Activation and Zr precursor influence on UiO-66-NH2 composites for efficient cationic and anionic dye removal
Sherif Hegazy, Ayoub Ghannami, Glaydson S. dos Reis, Tao Hu, Rachid Brahmi, Sari Tuomikoski, Ulla Lassi, Varsha Srivastava
Abstract
• The ZrCl 4 precursor yielded a higher surface area and micropores. • The ZrOCl 2 ·8H 2 O precursor achieved 60% crystallinity and 60% mesopores. • Activation processes enhanced adsorption capacity and improved dye removal efficiency. • Maximum adsorption capacities were 263.1 mg/g for methylene blue (MB) and 277.77 mg/g for Congo red (CR). • The activated composites retained over 96 % MB adsorption efficiency after four cycles. This study investigates the synthesis of UiO-66-NH 2 @HTC composites, focusing on the control of surface charge, textural properties, and crystallinity.
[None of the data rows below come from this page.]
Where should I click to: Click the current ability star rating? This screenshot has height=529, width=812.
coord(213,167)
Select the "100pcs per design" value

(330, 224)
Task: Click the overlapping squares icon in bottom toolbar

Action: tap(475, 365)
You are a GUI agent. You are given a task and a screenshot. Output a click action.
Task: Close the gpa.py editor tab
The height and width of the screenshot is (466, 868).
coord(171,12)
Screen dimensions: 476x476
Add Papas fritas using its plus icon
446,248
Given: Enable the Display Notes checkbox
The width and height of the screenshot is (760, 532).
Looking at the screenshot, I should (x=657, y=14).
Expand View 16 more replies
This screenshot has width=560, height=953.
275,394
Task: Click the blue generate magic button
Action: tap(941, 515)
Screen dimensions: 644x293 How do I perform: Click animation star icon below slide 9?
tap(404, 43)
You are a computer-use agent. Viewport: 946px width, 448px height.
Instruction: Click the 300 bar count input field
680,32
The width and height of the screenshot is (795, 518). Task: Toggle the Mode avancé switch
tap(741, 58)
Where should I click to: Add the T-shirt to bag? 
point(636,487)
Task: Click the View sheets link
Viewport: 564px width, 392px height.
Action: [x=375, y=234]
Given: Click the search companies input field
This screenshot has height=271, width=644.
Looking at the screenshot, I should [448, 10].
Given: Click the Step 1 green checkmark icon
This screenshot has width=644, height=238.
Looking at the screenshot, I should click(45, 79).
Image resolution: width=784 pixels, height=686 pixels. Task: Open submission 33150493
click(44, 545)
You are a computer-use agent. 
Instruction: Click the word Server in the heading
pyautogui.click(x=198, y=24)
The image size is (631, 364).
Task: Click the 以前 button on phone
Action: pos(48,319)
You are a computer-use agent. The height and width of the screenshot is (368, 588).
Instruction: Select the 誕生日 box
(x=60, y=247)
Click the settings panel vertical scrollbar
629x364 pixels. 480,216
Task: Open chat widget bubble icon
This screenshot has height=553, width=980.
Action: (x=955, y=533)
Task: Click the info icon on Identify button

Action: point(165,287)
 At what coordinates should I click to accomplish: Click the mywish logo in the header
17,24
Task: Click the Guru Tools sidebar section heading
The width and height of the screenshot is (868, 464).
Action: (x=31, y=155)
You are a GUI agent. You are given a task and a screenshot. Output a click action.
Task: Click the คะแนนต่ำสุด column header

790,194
Surface charge modification was achieved through activation processes to enhance affinity for specific pollutants. By utilizing ZrCl 4 and ZrOCl 2 ⋅8H 2 O precursors, the textural properties were optimized, leading to higher mesopore content and improved crystallinity with the ZrOCl 2 ⋅8H 2 O precursor. The UiO-66-NH 2 (ZrCl 4 )@HTC composite exhibited a crystallinity of 51.7 %, with 40 % mesopores and 57 % micropores, while the UiO-66-NH 2 (ZrOCl 2 )@HTC composite showed a crystallinity of 60 %, consisting of 60 % mesopores and 37 % micropores. Adsorption followed the Langmuir isotherm model, with maximum adsorption capacities of 263.1 mg/g for methylene blue (MB) and 277.77 mg/g for Congo red (CR), driven by hydrogen bonding and electrostatic interactions. The activated UiO-66-NH 2 @HTC composites demonstrated remarkable reusability. These findings emphasize the significant role of surface charge modification, pore structure optimization, and crystallinity enhancement in developing high-performance adsorbents.